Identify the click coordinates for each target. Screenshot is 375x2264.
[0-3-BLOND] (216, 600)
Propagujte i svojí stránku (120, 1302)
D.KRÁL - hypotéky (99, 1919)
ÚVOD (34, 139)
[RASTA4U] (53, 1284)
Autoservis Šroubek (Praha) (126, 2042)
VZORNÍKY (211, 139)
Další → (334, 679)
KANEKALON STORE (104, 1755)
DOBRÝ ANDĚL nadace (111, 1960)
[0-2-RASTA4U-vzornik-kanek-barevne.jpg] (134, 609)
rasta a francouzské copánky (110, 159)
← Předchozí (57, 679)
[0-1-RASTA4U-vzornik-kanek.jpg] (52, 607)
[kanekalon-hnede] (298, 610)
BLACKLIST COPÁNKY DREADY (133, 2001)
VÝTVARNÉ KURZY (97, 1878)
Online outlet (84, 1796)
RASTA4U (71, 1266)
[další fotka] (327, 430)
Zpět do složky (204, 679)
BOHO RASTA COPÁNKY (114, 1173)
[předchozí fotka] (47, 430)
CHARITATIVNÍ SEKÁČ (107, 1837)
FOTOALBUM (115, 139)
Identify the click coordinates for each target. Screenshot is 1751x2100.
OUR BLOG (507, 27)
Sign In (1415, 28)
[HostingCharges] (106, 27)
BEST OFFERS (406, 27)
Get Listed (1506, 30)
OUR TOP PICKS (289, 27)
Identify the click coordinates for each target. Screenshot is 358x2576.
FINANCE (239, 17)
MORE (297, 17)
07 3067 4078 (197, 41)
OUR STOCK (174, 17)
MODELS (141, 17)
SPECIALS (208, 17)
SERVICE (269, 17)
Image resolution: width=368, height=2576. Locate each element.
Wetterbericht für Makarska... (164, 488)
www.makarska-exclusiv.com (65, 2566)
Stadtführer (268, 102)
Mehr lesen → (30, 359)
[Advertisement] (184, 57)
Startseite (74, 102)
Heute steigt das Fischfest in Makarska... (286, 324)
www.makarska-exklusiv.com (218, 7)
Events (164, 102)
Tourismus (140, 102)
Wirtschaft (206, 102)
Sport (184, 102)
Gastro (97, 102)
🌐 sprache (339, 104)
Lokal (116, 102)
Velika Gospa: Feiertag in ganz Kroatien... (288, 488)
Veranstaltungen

----------------------------------------

**TASK**
What is needed is an exact printout of every line from the one with "BOHO RASTA COPÁNKY (114, 1173)" through the end of the data, including both, and nothing more.

**YOUR SOLUTION**
BOHO RASTA COPÁNKY (114, 1173)
[předchozí fotka] (47, 430)
CHARITATIVNÍ SEKÁČ (107, 1837)
FOTOALBUM (115, 139)
Identify the click coordinates for each target. Screenshot is 1751x2100.
OUR BLOG (507, 27)
Sign In (1415, 28)
[HostingCharges] (106, 27)
BEST OFFERS (406, 27)
Get Listed (1506, 30)
OUR TOP PICKS (289, 27)
Identify the click coordinates for each target. Screenshot is 358x2576.
FINANCE (239, 17)
MORE (297, 17)
07 3067 4078 (197, 41)
OUR STOCK (174, 17)
MODELS (141, 17)
SPECIALS (208, 17)
SERVICE (269, 17)
Image resolution: width=368, height=2576. Locate each element.
Wetterbericht für Makarska... (164, 488)
www.makarska-exclusiv.com (65, 2566)
Stadtführer (268, 102)
Mehr lesen → (30, 359)
[Advertisement] (184, 57)
Startseite (74, 102)
Heute steigt das Fischfest in Makarska... (286, 324)
www.makarska-exklusiv.com (218, 7)
Events (164, 102)
Tourismus (140, 102)
Wirtschaft (206, 102)
Sport (184, 102)
Gastro (97, 102)
🌐 sprache (339, 104)
Lokal (116, 102)
Velika Gospa: Feiertag in ganz Kroatien... (288, 488)
Veranstaltungen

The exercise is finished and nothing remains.